Concept art has a multitude of uses outside of the film and gaming industries, even out in the “real world” — theme parks for example, use concept art to plan attractions.
Another use is in the development of proposed space vehicles, this has been the case since Chesley Bonestell created images of potential spacecraft for an American space program that did not yet exist, working from sketches on graph paper by pioneering rocket scientist Wernher von Braun. (The concept paintings were initially used to convince Congress to fund the space program by showing them the possibilities.)
An article today by Robert Gonzalez on the excellent science fiction/science themed blog, io9, digs into the archives of the San Diego Air & Space Museum and comes up with a treasure trove of concept art from the proposal days of the U.S. Space Shuttle program in a Flickr set of Space Related Images from the museum.
The concept art, which shows many preliminary and alternate designs, is mixed in with photographs of actual launches, tests and related subjects, but there is enough art to make flipping through the thumbnails well worthwhile.
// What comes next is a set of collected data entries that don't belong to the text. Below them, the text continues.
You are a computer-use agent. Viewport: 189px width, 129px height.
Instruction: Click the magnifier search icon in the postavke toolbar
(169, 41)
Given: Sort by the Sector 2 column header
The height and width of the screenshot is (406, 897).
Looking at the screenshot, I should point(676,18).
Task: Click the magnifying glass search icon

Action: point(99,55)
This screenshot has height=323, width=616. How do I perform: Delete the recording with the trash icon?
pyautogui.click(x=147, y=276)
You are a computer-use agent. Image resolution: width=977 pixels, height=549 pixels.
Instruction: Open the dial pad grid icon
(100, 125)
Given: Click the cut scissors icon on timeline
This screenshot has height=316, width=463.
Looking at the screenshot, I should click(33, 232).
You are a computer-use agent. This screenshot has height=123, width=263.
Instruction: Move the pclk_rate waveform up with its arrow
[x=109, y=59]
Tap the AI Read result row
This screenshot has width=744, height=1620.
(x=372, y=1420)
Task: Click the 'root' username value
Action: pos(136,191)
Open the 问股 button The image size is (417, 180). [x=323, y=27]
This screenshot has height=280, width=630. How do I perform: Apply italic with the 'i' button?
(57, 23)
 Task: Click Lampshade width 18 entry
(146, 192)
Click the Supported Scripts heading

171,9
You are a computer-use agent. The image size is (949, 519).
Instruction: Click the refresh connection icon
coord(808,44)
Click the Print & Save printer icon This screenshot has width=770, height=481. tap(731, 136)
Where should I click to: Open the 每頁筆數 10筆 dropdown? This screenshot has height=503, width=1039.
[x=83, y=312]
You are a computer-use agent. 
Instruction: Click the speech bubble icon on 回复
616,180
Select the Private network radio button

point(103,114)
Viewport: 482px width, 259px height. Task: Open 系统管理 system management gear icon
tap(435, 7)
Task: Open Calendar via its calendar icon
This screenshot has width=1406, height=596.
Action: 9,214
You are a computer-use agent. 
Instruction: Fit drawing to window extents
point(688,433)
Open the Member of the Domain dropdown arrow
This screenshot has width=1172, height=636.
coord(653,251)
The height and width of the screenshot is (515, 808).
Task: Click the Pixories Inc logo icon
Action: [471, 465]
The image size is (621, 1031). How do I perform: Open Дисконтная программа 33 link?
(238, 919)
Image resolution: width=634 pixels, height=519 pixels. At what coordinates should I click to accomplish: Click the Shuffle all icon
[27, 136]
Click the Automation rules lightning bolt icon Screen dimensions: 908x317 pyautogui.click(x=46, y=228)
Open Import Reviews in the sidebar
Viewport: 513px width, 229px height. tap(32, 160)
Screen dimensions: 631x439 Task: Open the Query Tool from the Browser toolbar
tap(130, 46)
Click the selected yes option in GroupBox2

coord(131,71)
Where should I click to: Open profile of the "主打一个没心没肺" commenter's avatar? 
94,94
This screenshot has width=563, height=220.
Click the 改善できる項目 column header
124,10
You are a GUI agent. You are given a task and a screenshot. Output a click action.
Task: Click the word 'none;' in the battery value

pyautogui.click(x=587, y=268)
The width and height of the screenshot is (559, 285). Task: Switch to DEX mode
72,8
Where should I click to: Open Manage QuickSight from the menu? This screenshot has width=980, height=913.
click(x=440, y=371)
The io9 article also showcases some highlights with links to large versions. These images are in the public domain.
You’ve probably seen images recently of the last Space Shuttle’s last flight atop a carrier plane as it was moved to its resting place in a museum. The image above, top, was a concept for how the spacecraft might be carried atop existing aircraft for transport that was created before the Shuttles existed. Concept to reality.